• Marie Robert

Ceci est ma valise



La première fois que je suis arrivée à Tel-Aviv, j’avais presque deux décennies de moins. Il était plus de minuit, et mes bagages avaient été perdus à l’aéroport. Je ne connaissais rien de cette ville. Rien d’autre qu’une vague projection médiatique. Et pourtant, cette perte était à l’image de ce que j’allais y gagner au fil des années. Je suis sortie de l’aéroport et là, dans la moiteur de ce début d’été et le bordel ambiant, « j’ai su ». Quoi ? Je l’ignore encore, mais mon sentiment est resté jusqu’à ce jour inchangé. De contradictions en impolitesses, de tolérance en dérision, j’ai appris la grammaire de ce territoire. Celle du cœur qui vacille, de la langue qui se délit, des débats insolubles, de ses habitants aussi rudes qu’éblouissants et de la nourriture comme saint sacrement. J’ai apprivoisé la sociologie des bords de mer. Les noms de plages qui se succèdent et racontent l’ampleur de la diversité et des errances : "Gordon", "Frishman", "Banana Beach"... Le corps en mouvement de l'hôtel Hilton au minaret de Jaffa. Désormais, je n’ai plus besoin d’attendre qu’on retrouve mes bagages, je pars en les laissant ici.

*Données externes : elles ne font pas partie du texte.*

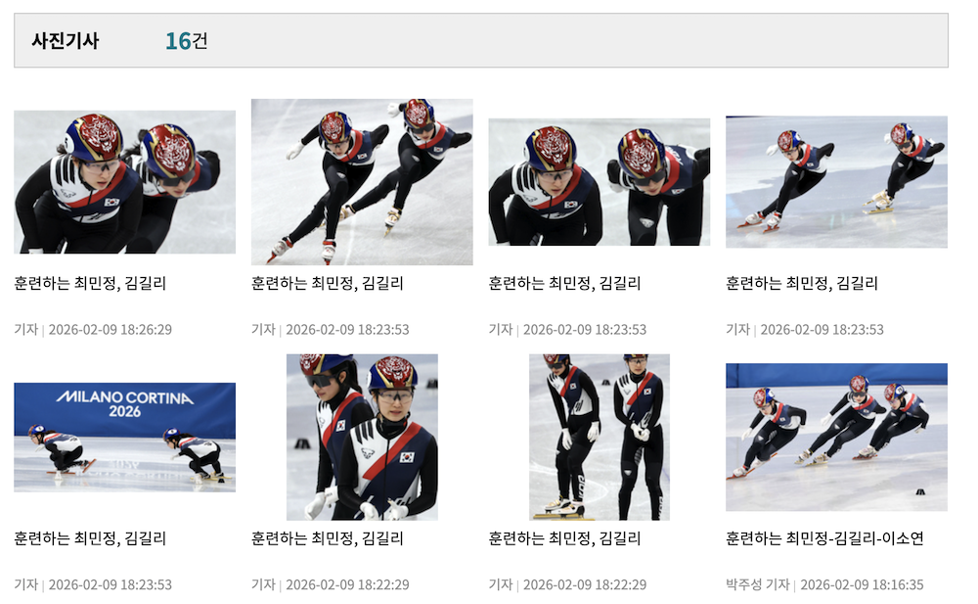Click headline beneath the wide spaced-apart skaters photo

pos(802,284)
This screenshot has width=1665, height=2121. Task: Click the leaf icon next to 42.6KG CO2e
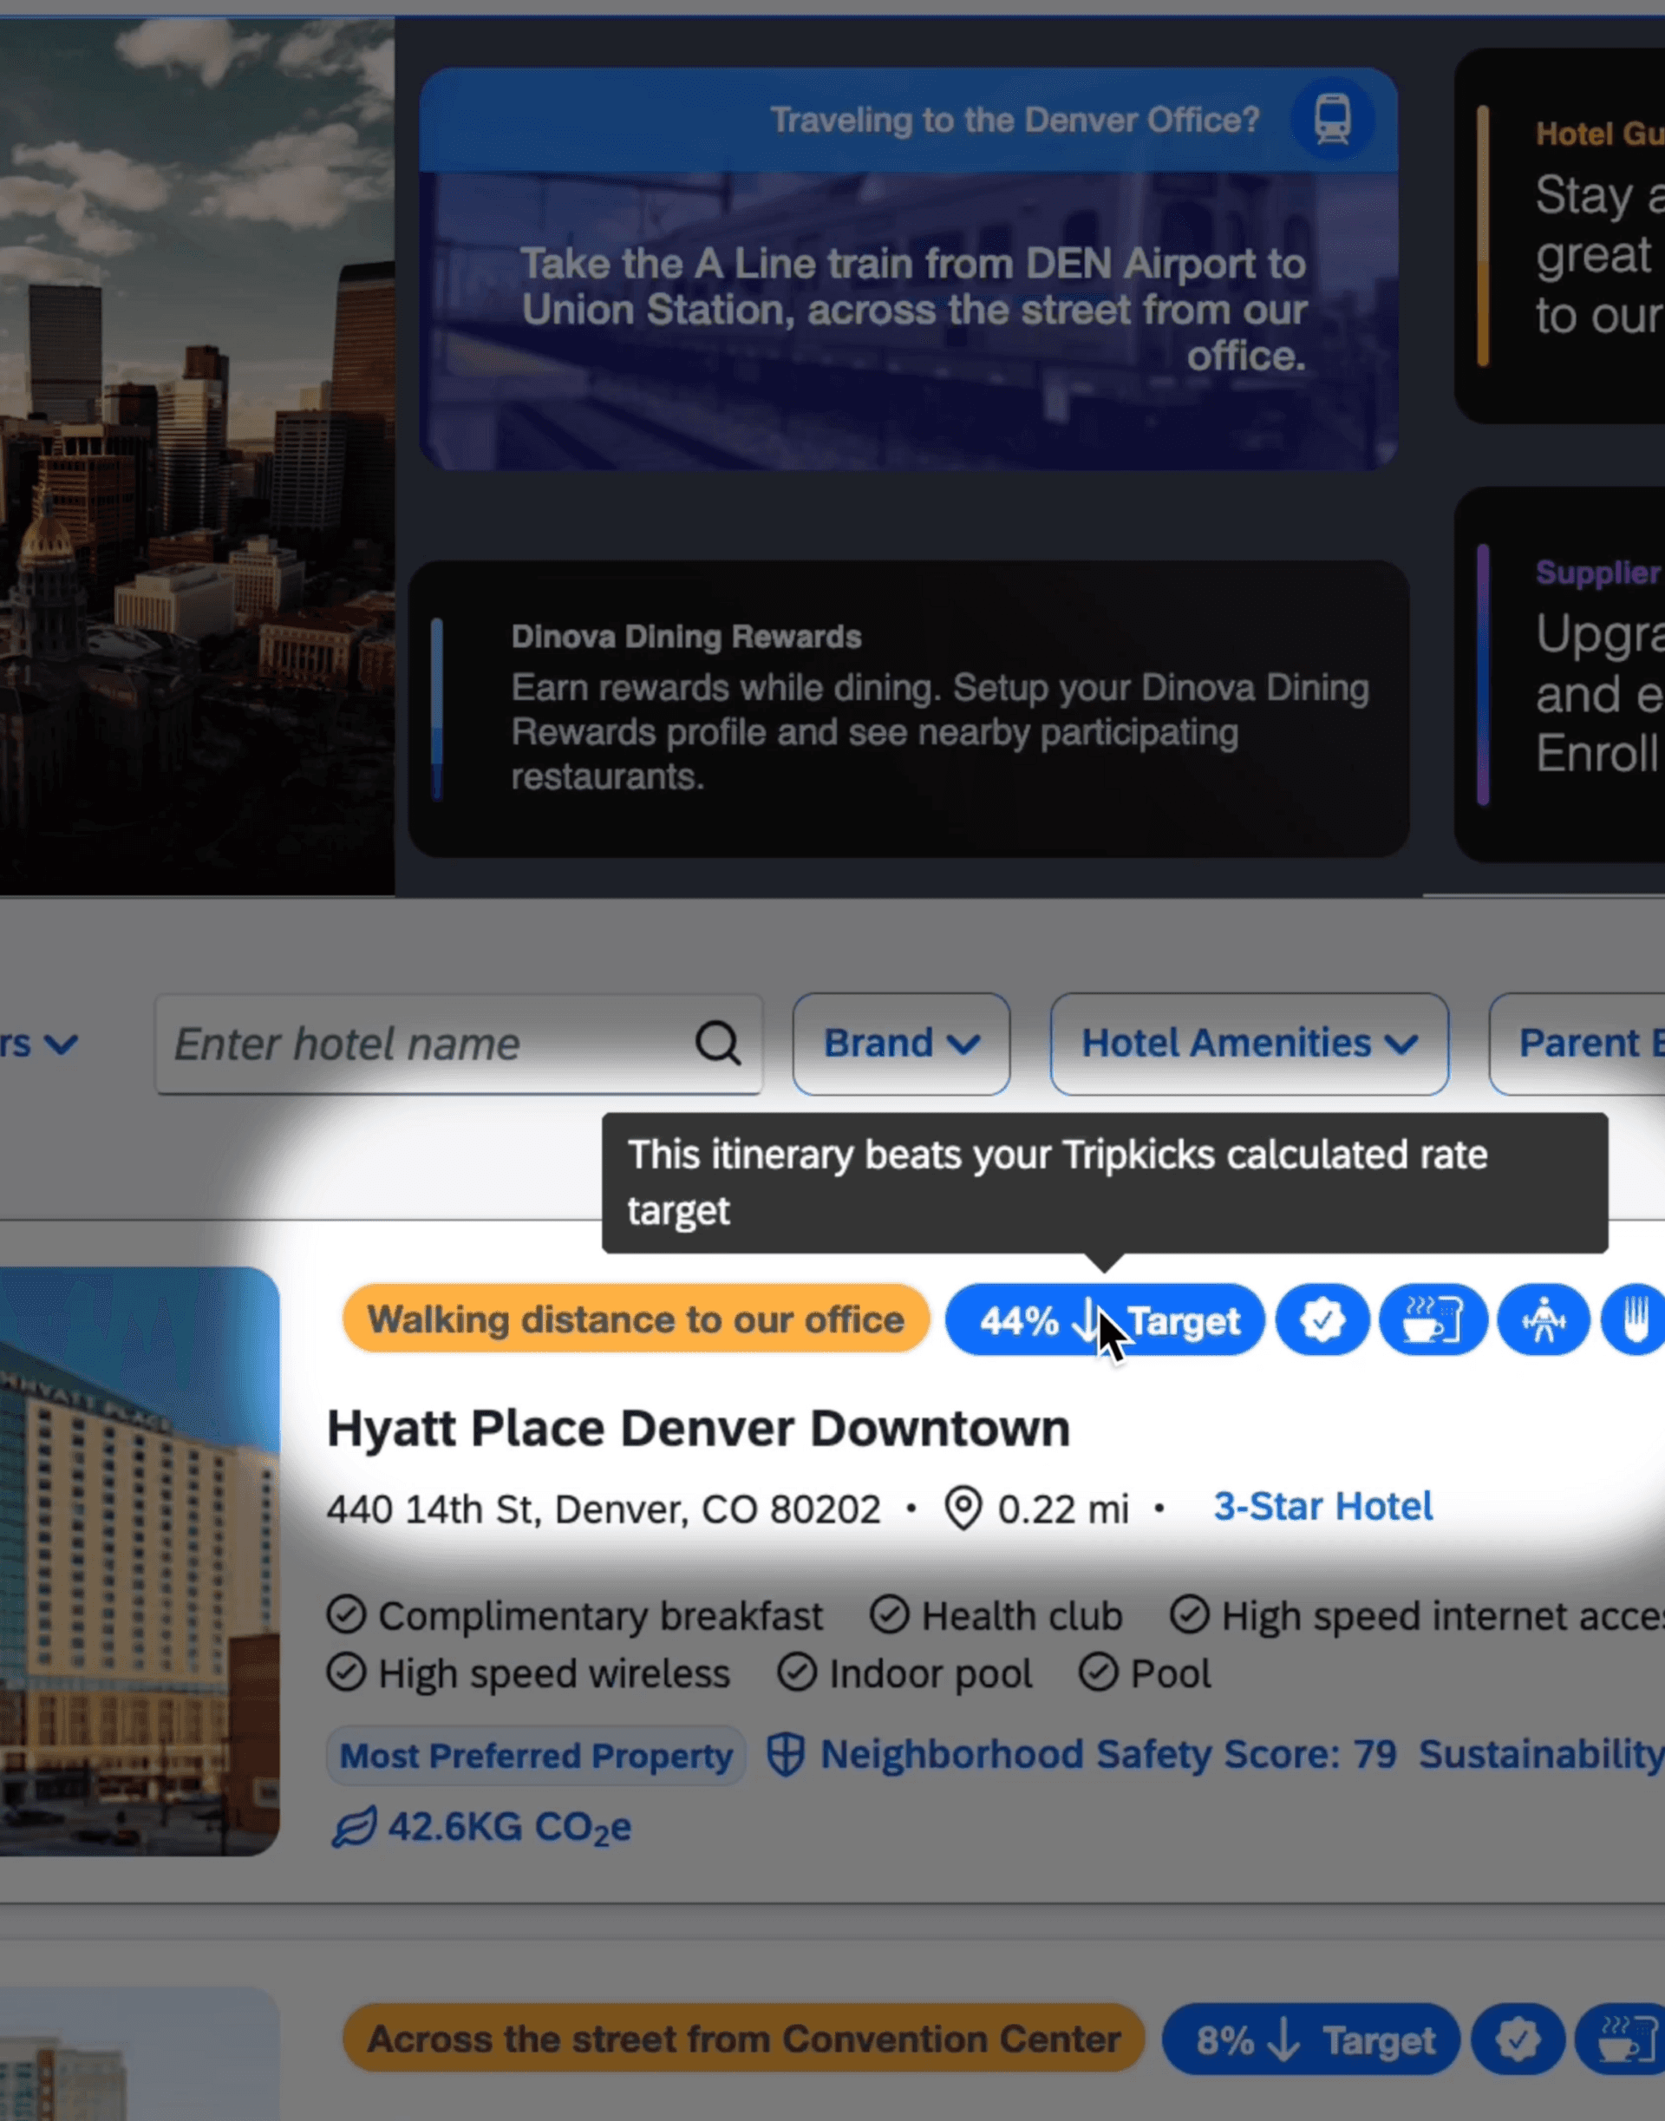(354, 1826)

"Et puis, de là-haut, tu m'as montré à quel point Tel-Aviv est négligée et sexy. On ne voit pas le coucher du soleil ni une étoile mais le plâtre qui s'écaille à cause des poussées d'adrénaline, des odeurs de sueur et de diesel, dans cette ville fourbue qui ne dort jamais. Ou se côtoie toutes les langues, tous les destins dont aucun n'est ordinaire, car pourquoi venir dans cette ville où le soleil cogne, où des bombes explosent, où le travail est ingrat, sinon parce qu'on a laissé derrière soi un désespoir plus grand encore. Pourquoi venir si ce n'est pour la pulsion de vie ?" - Amos Oz.